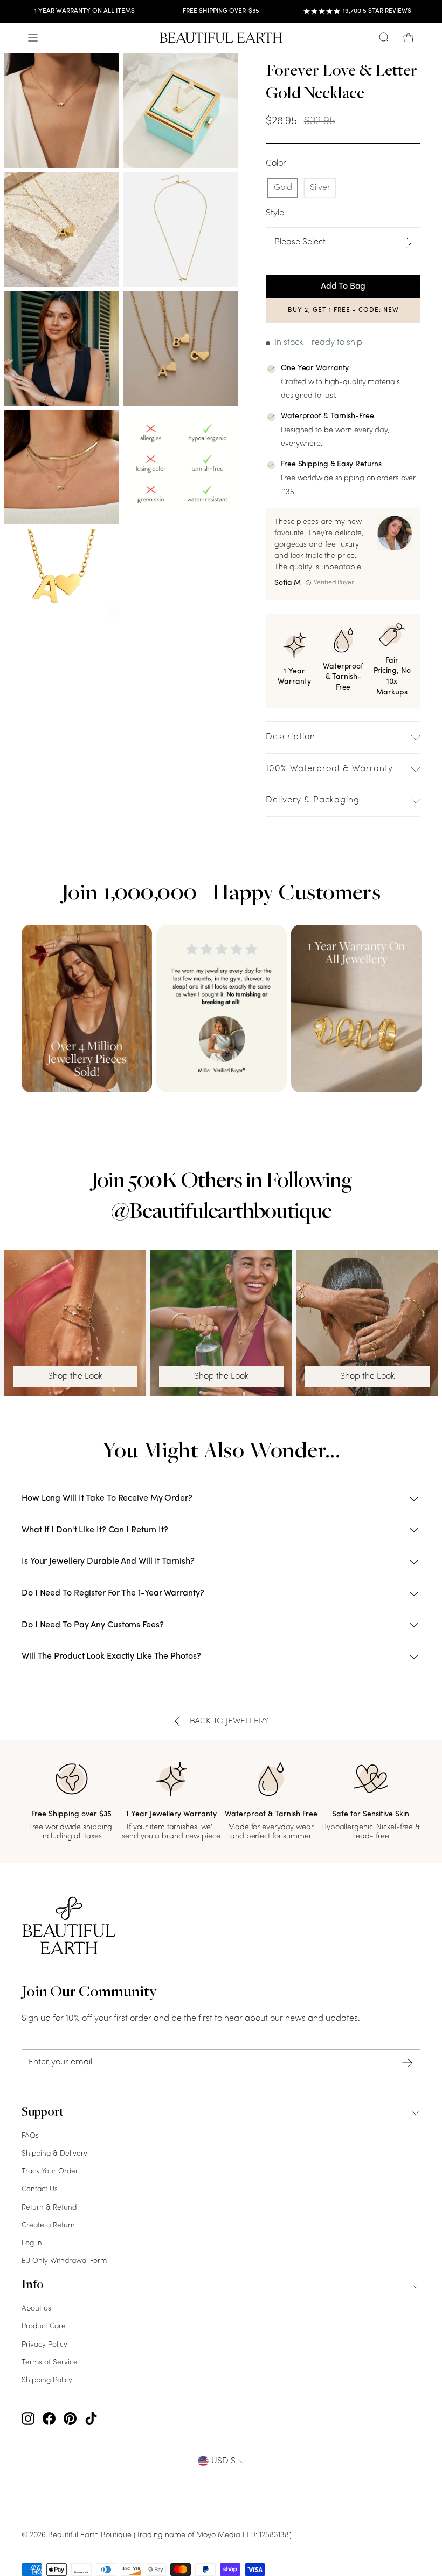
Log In (32, 2243)
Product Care (44, 2326)
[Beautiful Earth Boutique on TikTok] (91, 2419)
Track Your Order (50, 2171)
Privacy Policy (44, 2344)
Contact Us (40, 2189)
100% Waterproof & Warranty (329, 769)
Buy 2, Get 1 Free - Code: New (343, 310)
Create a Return (48, 2225)
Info (33, 2285)
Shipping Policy (47, 2380)
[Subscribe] (407, 2063)
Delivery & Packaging (313, 800)
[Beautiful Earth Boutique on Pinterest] (70, 2419)
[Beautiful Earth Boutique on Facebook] (49, 2419)
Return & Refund (49, 2207)
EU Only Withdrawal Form (64, 2261)
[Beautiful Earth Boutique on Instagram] (28, 2419)
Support (43, 2113)
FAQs (30, 2135)
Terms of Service (50, 2362)
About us (36, 2308)
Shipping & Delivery (54, 2153)
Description (290, 737)
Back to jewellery (230, 1721)
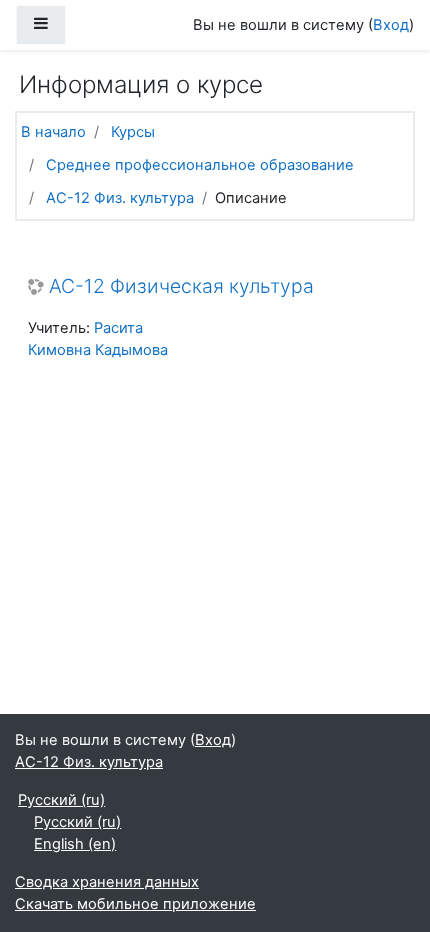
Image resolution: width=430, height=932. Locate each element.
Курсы (133, 132)
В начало (53, 132)
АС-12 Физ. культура (120, 198)
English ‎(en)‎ (75, 844)
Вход (391, 25)
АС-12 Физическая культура (181, 286)
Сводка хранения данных (107, 882)
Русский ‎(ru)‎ (61, 800)
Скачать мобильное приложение (135, 904)
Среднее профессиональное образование (200, 165)
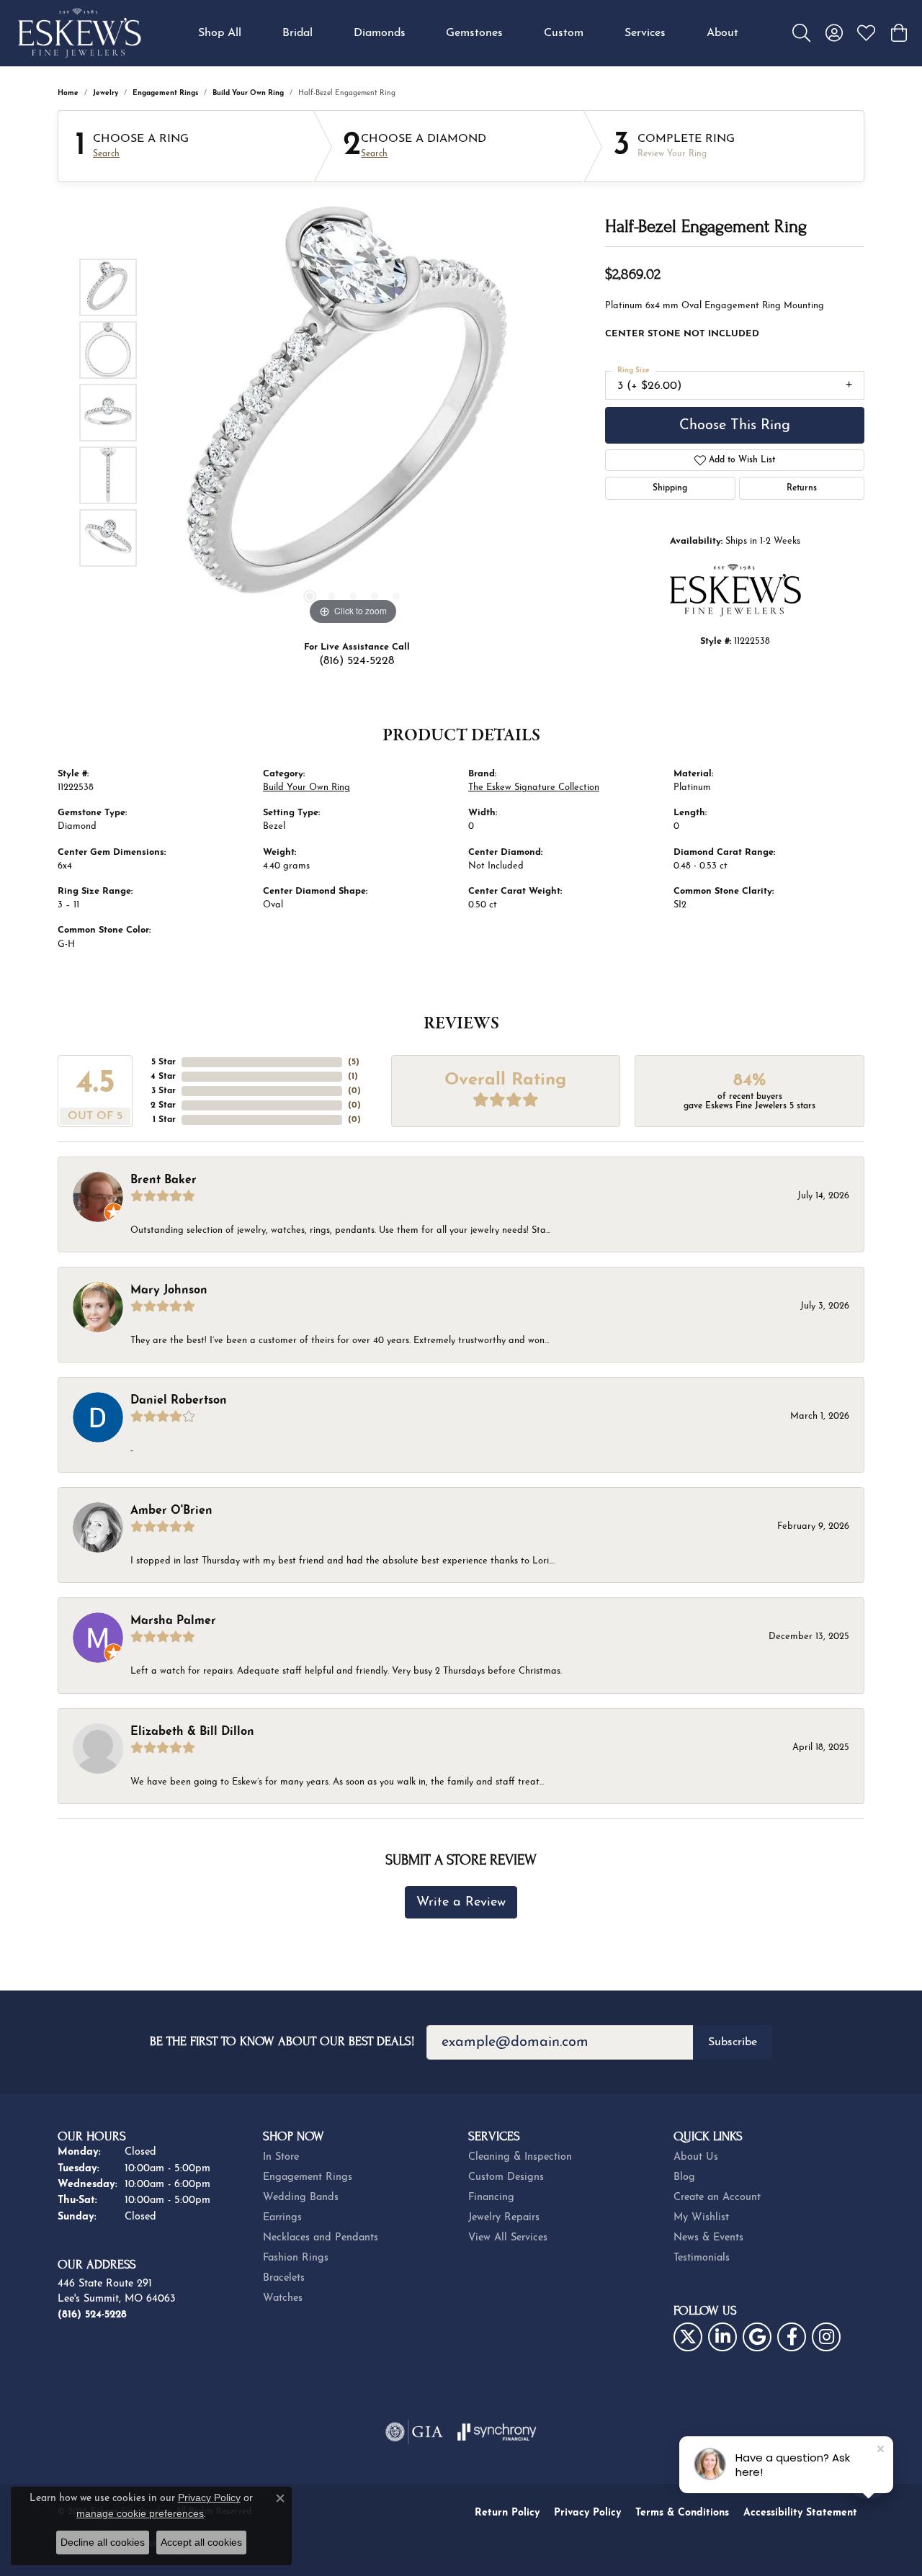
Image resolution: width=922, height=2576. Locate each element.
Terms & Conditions (682, 2513)
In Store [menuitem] (281, 2157)
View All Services (507, 2237)
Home (68, 93)
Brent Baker (163, 1180)
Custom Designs (506, 2177)
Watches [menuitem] (283, 2298)
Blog (684, 2177)
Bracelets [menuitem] (284, 2278)
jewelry (105, 93)
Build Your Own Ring (248, 93)
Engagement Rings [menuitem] (307, 2177)
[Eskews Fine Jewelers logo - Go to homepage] (79, 33)
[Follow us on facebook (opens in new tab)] (791, 2337)
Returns (802, 488)
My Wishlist (701, 2217)
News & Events (708, 2237)
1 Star (164, 1120)
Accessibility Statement (800, 2513)
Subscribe (732, 2042)
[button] (801, 33)
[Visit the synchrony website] (497, 2432)
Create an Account (717, 2197)
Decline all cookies (103, 2542)
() (353, 1062)
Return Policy (507, 2513)
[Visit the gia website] (414, 2432)
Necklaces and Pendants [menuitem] (320, 2237)
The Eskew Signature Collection (533, 787)
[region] (353, 413)
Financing (491, 2197)
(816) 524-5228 (356, 661)
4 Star (163, 1076)
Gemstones (474, 33)
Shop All (219, 33)
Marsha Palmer (173, 1621)
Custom (563, 33)
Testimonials (701, 2258)
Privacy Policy (587, 2513)
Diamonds (380, 33)
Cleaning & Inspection (520, 2157)
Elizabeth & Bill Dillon (192, 1732)
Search (106, 154)
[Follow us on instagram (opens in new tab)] (826, 2337)
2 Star (163, 1105)
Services (645, 33)
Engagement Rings (165, 93)
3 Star (163, 1091)
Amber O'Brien (171, 1511)
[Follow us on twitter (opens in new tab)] (687, 2337)
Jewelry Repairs (504, 2217)
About (722, 33)
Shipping (670, 488)
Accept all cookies (201, 2542)
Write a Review (461, 1902)
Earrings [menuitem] (282, 2217)
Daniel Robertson (178, 1400)
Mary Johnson (168, 1290)
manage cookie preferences (140, 2513)
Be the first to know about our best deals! (282, 2041)
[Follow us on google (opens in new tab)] (757, 2337)
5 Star (163, 1062)
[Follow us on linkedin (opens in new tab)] (722, 2337)
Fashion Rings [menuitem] (295, 2258)
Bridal (297, 33)
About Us (695, 2157)
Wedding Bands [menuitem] (301, 2197)
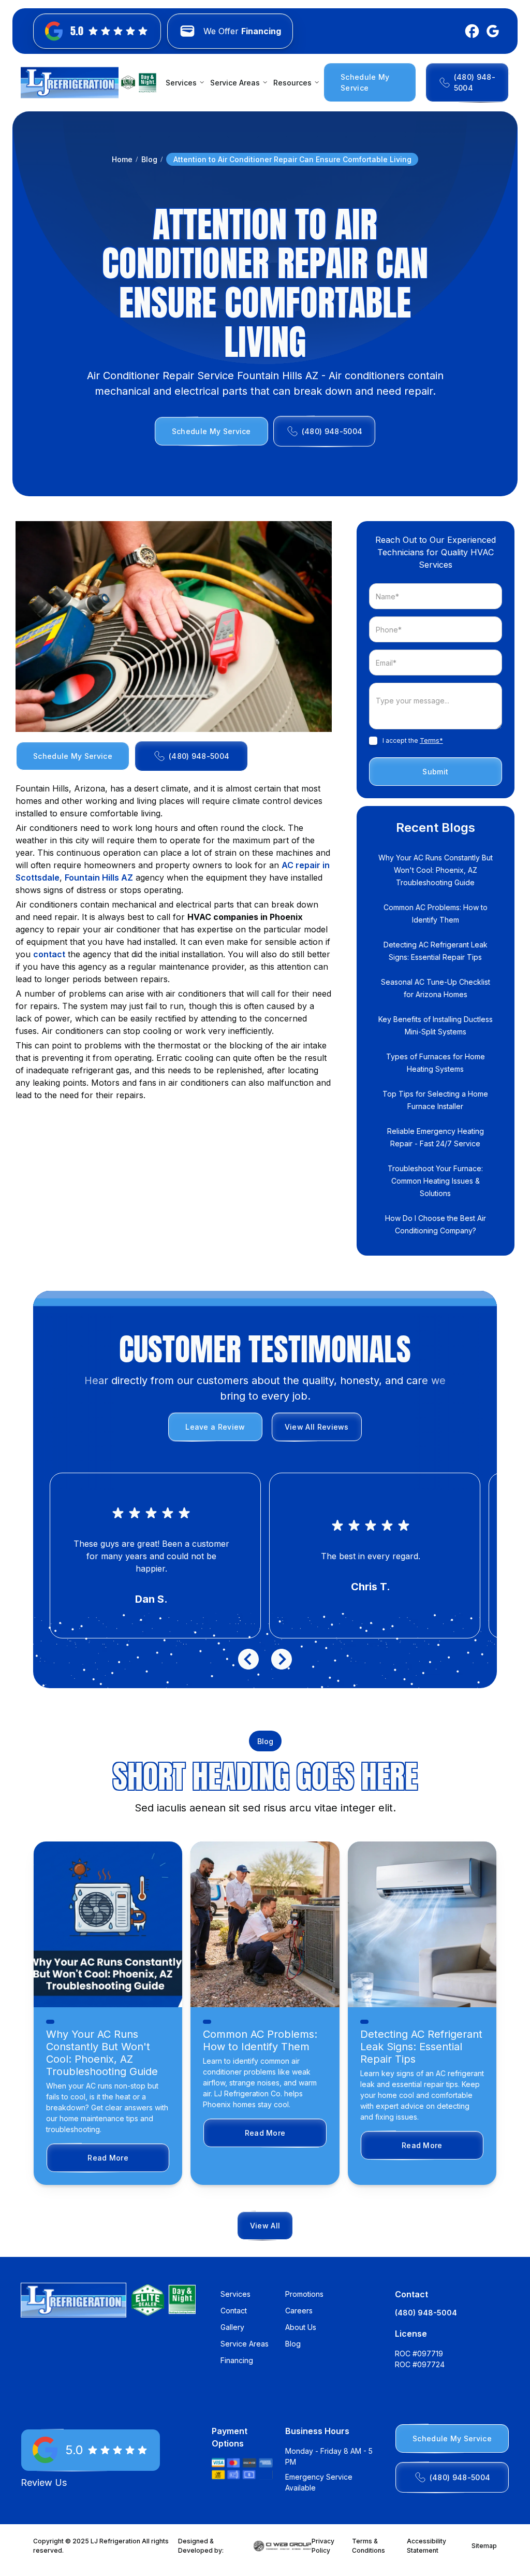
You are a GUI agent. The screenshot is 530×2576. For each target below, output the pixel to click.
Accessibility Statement (426, 2545)
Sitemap (484, 2546)
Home (122, 159)
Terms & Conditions (368, 2545)
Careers (299, 2310)
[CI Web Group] (283, 2546)
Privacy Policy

▬▬▬

§ **Assigned task**: Nothing outside the stretch above, from the line with "Image resolution: width=430, height=932." through the line with "[Follow us on linkedin", is set down. Transcribe that stretch exactly, ends included, but not its pictures.

§ **Output of the task**:
Image resolution: width=430, height=932. Locate each element.
Курсы (133, 132)
В начало (53, 132)
АС-12 Физ. культура (120, 198)
English ‎(en)‎ (75, 844)
Вход (391, 25)
АС-12 Физическая культура (181, 286)
Сводка хранения данных (107, 882)
Русский ‎(ru)‎ (61, 800)
Скачать мобильное приложение (135, 904)
Среднее профессиональное образование (200, 165)
Image resolution: width=922, height=2576. Locate each element.
Terms & Conditions (682, 2513)
In Store [menuitem] (281, 2157)
View All Services (507, 2237)
Home (68, 93)
Brent Baker (163, 1180)
Custom Designs (506, 2177)
Watches [menuitem] (283, 2298)
Blog (684, 2177)
Bracelets [menuitem] (284, 2278)
jewelry (105, 93)
Build Your Own Ring (248, 93)
Engagement Rings [menuitem] (307, 2177)
[Eskews Fine Jewelers logo - Go to homepage] (79, 33)
[Follow us on facebook (opens in new tab)] (791, 2337)
Returns (802, 488)
My Wishlist (701, 2217)
News & Events (708, 2237)
1 Star (164, 1120)
Accessibility Statement (800, 2513)
Subscribe (732, 2042)
[button] (801, 33)
[Visit the synchrony website] (497, 2432)
Create an Account (717, 2197)
Decline all cookies (103, 2542)
() (353, 1062)
Return Policy (507, 2513)
[Visit the gia website] (414, 2432)
Necklaces and Pendants [menuitem] (320, 2237)
The Eskew Signature Collection (533, 787)
[region] (353, 413)
Financing (491, 2197)
(816) 524-5228 (356, 661)
4 Star (163, 1076)
Gemstones (474, 33)
Shop All (219, 33)
Marsha Palmer (173, 1621)
Custom (563, 33)
Testimonials (701, 2258)
Privacy Policy (587, 2513)
Diamonds (380, 33)
Cleaning & Inspection (520, 2157)
Elizabeth & Bill Dillon (192, 1732)
Search (106, 154)
[Follow us on instagram (opens in new tab)] (826, 2337)
2 Star (163, 1105)
Services (645, 33)
Engagement Rings (165, 93)
3 Star (163, 1091)
Amber O'Brien (171, 1511)
[Follow us on twitter (opens in new tab)] (687, 2337)
Jewelry Repairs (504, 2217)
About (722, 33)
Shipping (670, 488)
Accept all cookies (201, 2542)
Write a Review (461, 1902)
Earrings [menuitem] (282, 2217)
Daniel Robertson (178, 1400)
Mary Johnson (168, 1290)
manage cookie preferences (140, 2513)
Be the first to know about our best deals! (282, 2041)
[Follow us on google (opens in new tab)] (757, 2337)
5 Star (163, 1062)
[Follow us on linkedin (opens in new tab)] (722, 2337)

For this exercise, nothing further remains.